____ Study material
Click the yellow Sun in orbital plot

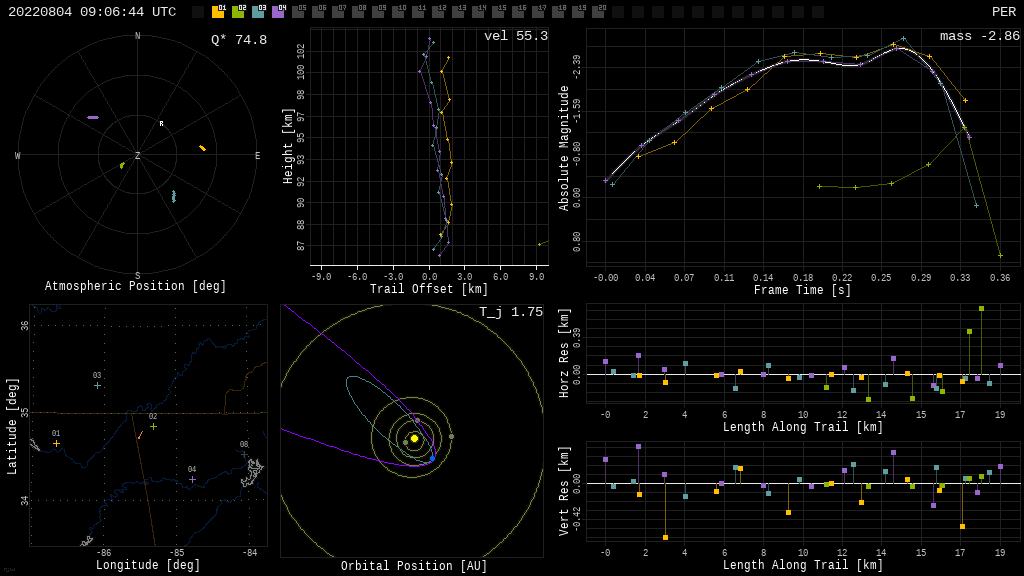point(414,438)
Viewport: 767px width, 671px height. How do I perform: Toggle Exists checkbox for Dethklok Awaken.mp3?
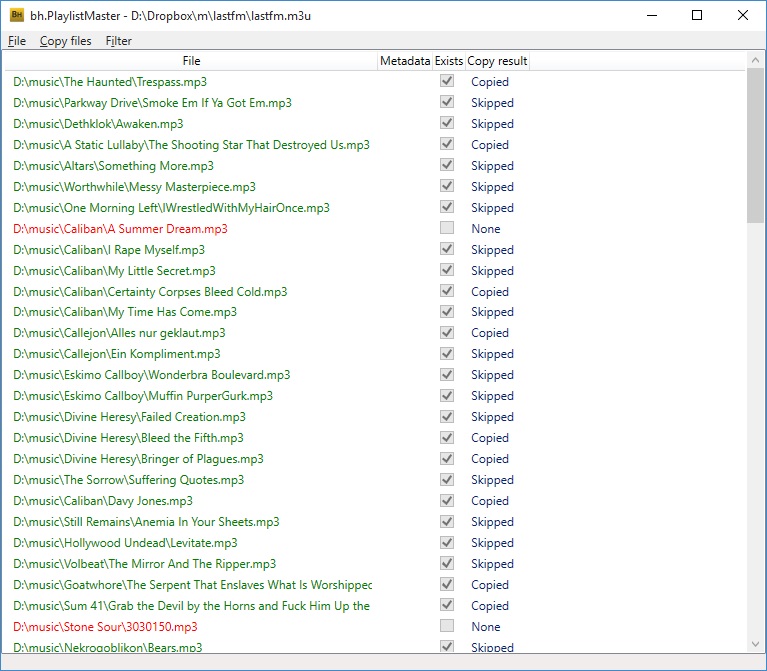point(447,123)

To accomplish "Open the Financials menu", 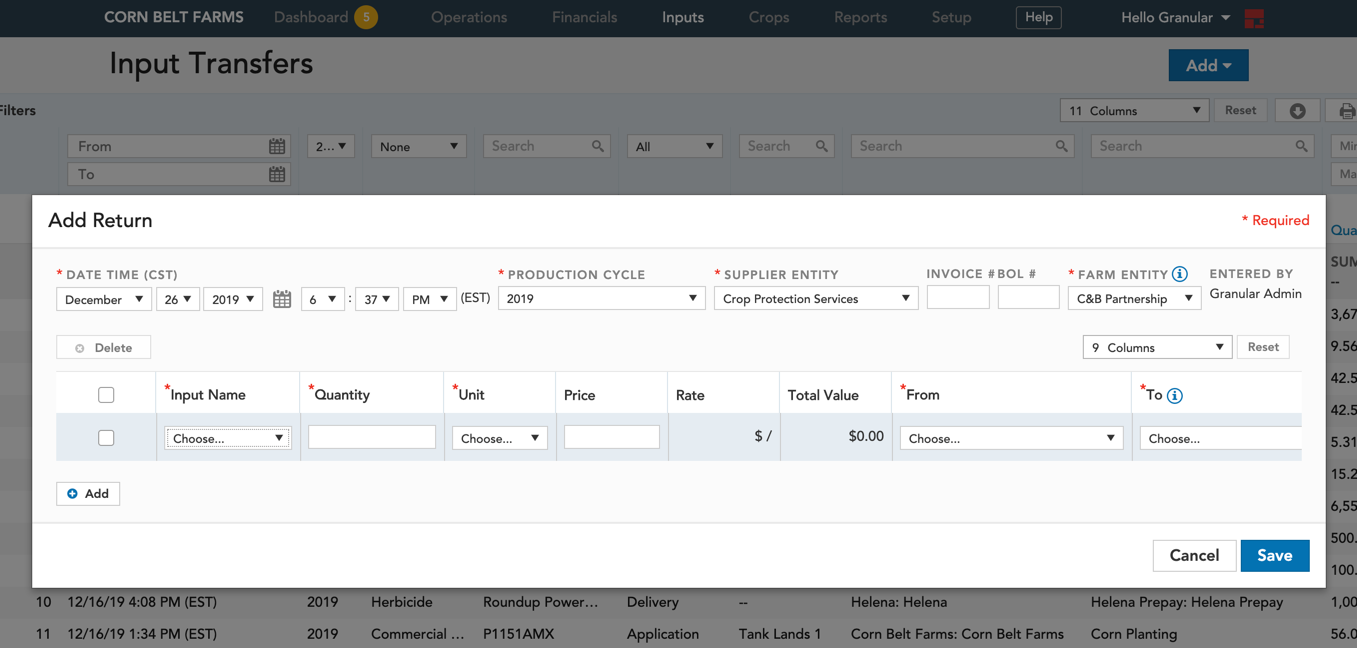I will click(584, 17).
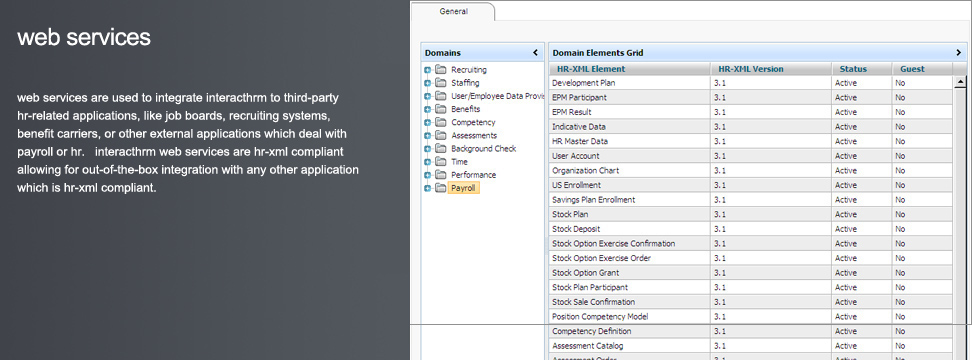
Task: Click the Competency folder icon
Action: [440, 122]
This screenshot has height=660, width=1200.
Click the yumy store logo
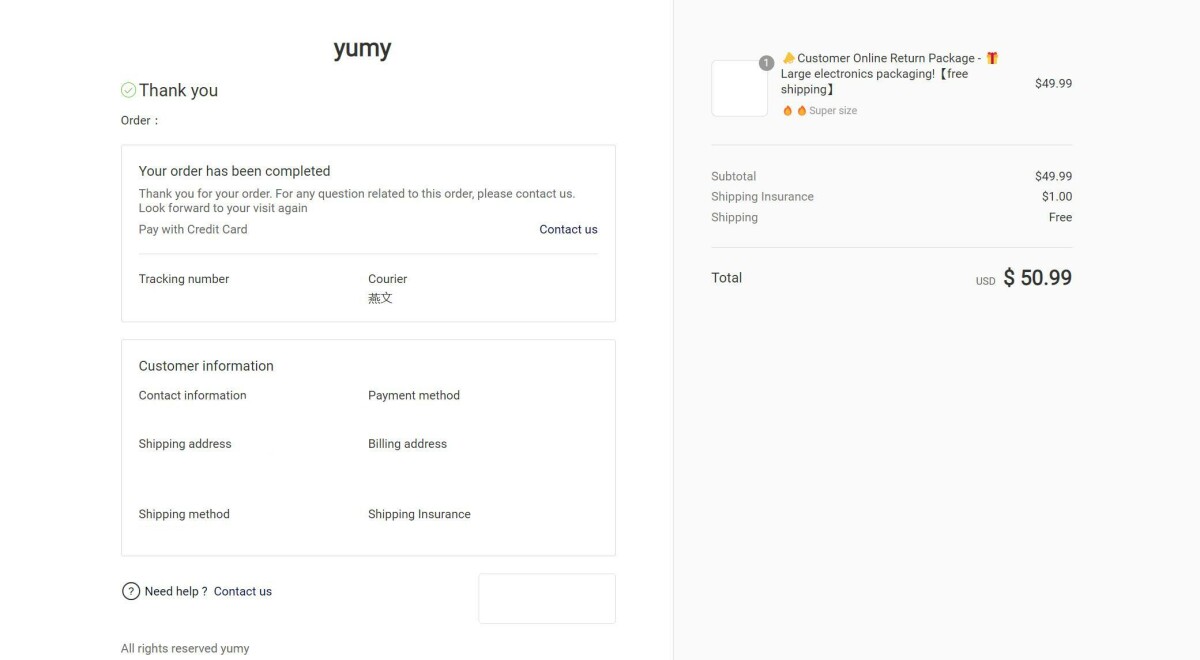pyautogui.click(x=362, y=48)
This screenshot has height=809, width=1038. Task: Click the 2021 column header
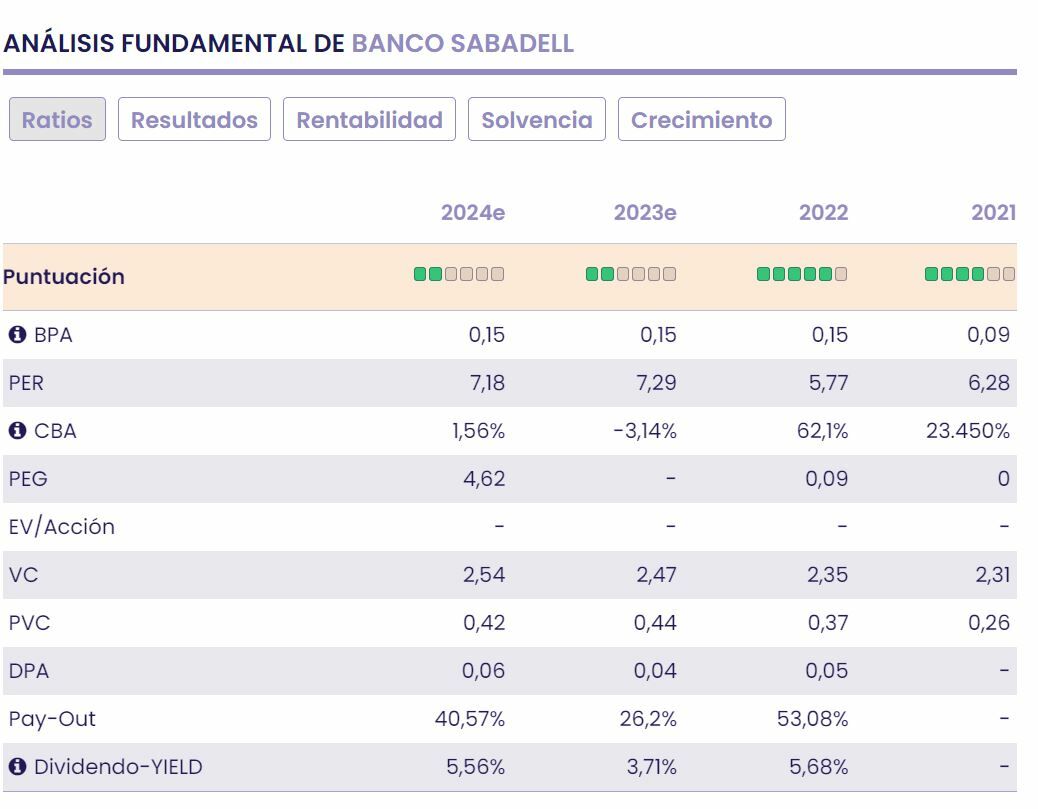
________
Copy each line of the records above that carries the word "screenshot".

This screenshot has height=660, width=1200.
This screenshot has height=809, width=1038. Task: Click the 2021 column header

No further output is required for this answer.